### AVAILABLE DATA ###

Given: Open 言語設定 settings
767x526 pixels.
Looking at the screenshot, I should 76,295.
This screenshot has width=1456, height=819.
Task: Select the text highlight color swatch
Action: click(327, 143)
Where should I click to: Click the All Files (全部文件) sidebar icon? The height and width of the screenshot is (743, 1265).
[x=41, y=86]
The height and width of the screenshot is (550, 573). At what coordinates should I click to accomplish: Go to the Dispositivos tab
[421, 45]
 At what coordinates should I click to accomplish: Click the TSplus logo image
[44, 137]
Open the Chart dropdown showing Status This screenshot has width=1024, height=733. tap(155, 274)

###

From the line containing "767x526 pixels." down to the last line of the listing above, give every line again exactly, and add nothing.

767x526 pixels.
Looking at the screenshot, I should 76,295.
This screenshot has width=1456, height=819.
Task: Select the text highlight color swatch
Action: click(327, 143)
Where should I click to: Click the All Files (全部文件) sidebar icon? The height and width of the screenshot is (743, 1265).
[x=41, y=86]
The height and width of the screenshot is (550, 573). At what coordinates should I click to accomplish: Go to the Dispositivos tab
[421, 45]
 At what coordinates should I click to accomplish: Click the TSplus logo image
[44, 137]
Open the Chart dropdown showing Status This screenshot has width=1024, height=733. tap(155, 274)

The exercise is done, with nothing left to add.